** What is required **
In the article on the Sixth Circuit's Clean Air Act ruling, which federal appeals court held that the Clean Air Act preempts state common law claims?

** Provided text **

Toxic Tort and Product Liability Quarterly
Preemption
Sixth Circuit Rules that Clean Air Act Does Not Preempt State Tort Claims
In a decision that may leave facilities open to private tort liability despite compliance with federal Clean Air Act (CAA) requirements, the U.S. Court of Appeals for the Sixth Circuit concluded that the CAA does not preempt state tort claims. See Merrick v. Diageo Americas Supply Inc., Case No. 14-6198 (6th Cir. Nov. 2, 2015).
The Sixth Circuit held that the states’ rights saving clause in the CAA “expressly preserves the state common law standards on which plaintiffs sue.” Id. at 6. The court also noted that its conclusion was consistent with the CAA’s legislative history, which “indicates that it was not Congress’s purpose to preempt state common law claims.” Id. at 8.
The Sixth Circuit’s decision was consistent with those from similar cases in the Second and Third Circuits but differed with the Fourth Circuit's ruling in North Carolina ex rel. Cooper v. Tenn. Valley Auth., 615 F.3d 291 (4th Cir. 2010). In that case, the Fourth Circuit held that the CAA preempts state common law claims. According to the Sixth Circuit here, the North Carolina decision is distinguishable because it involved claims brought under state common law in a state other than the state that was the source of the emissions. The Sixth Circuit also reasoned that its decision was not inconsistent with the Supreme Court’s ruling in American Electric Power Co. v. Connecticut, 564 U.S. 410 (2011), in which the U.S. Supreme Court held that the CAA displaces federal common law. The Sixth Circuit noted “the Clean Air Act expressly reserves for the states—including state courts—the right to prescribe requirements more stringent than those set under the Clean Air Act . . . [whereas it] does not grant federal courts any similar authority.” Merrick at 11.

** Given information **
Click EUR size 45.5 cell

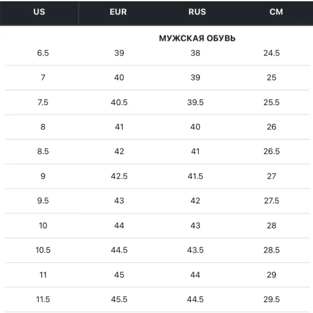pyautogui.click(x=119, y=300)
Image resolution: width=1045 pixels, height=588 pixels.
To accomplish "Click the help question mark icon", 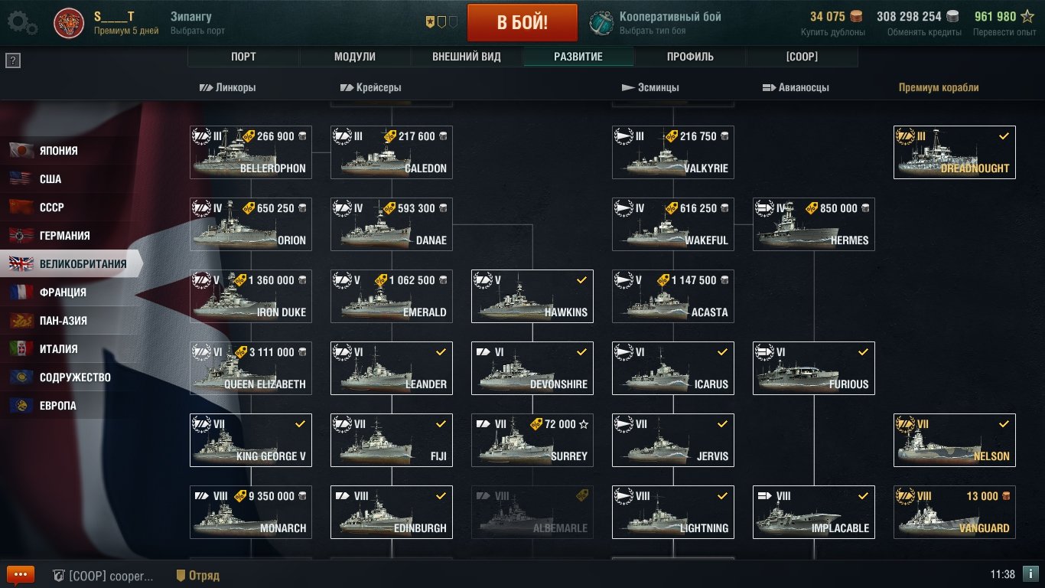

** Solved exercise **
The Fourth Circuit, in North Carolina ex rel. Cooper v. Tenn. Valley Auth.